- Data for this exercise:
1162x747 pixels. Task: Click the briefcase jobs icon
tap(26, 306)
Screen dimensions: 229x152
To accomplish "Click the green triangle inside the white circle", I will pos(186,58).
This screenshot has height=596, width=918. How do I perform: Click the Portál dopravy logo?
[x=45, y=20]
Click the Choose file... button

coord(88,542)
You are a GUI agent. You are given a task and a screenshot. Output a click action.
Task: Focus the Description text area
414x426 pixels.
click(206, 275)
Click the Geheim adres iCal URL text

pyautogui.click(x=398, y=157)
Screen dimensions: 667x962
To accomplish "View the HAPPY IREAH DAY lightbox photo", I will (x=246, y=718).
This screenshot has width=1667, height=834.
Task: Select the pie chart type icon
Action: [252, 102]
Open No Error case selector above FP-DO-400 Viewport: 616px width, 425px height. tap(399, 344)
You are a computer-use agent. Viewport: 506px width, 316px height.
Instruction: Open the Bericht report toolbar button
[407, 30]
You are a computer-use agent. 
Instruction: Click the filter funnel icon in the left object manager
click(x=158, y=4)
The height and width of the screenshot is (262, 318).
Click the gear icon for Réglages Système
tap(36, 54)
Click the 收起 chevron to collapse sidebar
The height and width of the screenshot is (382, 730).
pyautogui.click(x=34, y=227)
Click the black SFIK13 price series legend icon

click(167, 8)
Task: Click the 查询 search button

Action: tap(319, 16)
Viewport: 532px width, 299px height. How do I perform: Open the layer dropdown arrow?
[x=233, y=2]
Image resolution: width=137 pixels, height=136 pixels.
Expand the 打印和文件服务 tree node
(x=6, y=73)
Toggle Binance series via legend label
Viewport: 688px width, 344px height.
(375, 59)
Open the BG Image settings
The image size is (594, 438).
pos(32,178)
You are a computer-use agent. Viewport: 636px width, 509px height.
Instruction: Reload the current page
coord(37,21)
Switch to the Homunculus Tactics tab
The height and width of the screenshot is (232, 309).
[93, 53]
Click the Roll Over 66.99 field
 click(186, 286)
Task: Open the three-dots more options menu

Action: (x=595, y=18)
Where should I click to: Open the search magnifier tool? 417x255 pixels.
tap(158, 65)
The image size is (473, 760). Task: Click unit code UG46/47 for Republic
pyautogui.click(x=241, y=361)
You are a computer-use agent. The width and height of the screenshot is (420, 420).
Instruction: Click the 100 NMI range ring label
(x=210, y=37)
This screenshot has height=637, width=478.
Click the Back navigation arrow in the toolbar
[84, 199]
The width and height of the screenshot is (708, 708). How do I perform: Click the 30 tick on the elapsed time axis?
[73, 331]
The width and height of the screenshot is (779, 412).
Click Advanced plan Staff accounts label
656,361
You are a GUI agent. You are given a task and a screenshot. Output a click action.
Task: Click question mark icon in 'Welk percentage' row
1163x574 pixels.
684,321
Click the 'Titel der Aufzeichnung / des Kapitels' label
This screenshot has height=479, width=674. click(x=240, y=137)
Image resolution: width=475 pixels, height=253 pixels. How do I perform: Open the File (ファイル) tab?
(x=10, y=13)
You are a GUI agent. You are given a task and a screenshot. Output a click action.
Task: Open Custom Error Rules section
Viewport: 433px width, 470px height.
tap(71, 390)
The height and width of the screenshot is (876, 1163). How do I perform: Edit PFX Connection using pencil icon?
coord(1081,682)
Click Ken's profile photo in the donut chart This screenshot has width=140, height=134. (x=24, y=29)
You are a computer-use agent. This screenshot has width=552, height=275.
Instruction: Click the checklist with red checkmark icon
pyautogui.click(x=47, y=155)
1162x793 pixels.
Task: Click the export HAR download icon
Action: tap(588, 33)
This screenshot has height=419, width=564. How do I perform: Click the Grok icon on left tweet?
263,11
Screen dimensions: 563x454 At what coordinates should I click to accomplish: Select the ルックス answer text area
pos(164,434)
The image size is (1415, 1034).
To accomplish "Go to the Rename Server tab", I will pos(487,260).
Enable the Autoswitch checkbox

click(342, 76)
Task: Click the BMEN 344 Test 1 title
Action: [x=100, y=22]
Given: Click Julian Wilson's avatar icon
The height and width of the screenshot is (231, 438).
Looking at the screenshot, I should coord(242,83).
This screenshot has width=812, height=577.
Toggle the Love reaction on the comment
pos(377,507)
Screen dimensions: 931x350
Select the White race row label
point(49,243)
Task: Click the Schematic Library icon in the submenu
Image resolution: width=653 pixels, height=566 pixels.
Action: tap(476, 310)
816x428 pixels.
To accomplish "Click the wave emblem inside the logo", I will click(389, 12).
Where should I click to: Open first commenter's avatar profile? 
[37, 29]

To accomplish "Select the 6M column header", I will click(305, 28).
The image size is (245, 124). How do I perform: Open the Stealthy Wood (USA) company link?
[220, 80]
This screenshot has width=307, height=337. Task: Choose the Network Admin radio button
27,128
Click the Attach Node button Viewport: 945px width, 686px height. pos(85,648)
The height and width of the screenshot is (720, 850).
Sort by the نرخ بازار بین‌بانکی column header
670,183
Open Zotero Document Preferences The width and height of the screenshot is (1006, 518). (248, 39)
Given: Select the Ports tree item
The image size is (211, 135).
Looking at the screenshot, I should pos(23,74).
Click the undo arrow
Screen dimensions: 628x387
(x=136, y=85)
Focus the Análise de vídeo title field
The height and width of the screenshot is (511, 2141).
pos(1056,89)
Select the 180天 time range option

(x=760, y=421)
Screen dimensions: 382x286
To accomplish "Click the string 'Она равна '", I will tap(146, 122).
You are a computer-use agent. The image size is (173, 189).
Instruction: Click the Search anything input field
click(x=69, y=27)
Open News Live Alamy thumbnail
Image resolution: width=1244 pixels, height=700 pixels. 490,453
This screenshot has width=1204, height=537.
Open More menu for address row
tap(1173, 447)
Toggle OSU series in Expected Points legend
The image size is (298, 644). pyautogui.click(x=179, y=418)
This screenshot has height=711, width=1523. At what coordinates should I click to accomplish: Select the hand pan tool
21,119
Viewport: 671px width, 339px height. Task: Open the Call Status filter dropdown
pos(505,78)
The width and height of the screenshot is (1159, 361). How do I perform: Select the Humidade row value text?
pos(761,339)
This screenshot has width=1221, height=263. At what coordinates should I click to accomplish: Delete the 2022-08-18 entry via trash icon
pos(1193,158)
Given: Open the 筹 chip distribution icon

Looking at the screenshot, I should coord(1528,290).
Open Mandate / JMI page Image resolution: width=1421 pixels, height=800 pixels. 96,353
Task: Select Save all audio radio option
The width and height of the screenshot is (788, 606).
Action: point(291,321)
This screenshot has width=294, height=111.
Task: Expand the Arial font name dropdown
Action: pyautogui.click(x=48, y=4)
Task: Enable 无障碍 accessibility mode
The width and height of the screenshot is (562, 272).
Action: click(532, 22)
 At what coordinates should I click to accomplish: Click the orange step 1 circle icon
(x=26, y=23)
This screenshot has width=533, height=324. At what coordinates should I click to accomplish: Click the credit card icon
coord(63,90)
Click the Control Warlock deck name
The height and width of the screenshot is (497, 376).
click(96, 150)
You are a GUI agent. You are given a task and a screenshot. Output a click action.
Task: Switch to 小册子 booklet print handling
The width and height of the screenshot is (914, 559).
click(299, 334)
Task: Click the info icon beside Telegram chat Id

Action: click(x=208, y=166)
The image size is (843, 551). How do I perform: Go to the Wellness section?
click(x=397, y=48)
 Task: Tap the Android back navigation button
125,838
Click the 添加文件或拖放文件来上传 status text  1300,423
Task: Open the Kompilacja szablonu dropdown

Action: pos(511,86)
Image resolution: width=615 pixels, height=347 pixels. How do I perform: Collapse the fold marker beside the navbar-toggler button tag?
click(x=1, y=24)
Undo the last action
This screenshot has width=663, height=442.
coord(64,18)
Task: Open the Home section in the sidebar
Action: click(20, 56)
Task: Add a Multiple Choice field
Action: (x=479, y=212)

- Task requirements:
Would you copy, word for word, only the lines from the start of the listing to the one that contains "Task: Focus the Description text area", both included?

- Response below:
1162x747 pixels. Task: Click the briefcase jobs icon
tap(26, 306)
Screen dimensions: 229x152
To accomplish "Click the green triangle inside the white circle", I will pos(186,58).
This screenshot has height=596, width=918. How do I perform: Click the Portál dopravy logo?
[x=45, y=20]
Click the Choose file... button

coord(88,542)
You are a GUI agent. You are given a task and a screenshot. Output a click action.
Task: Focus the Description text area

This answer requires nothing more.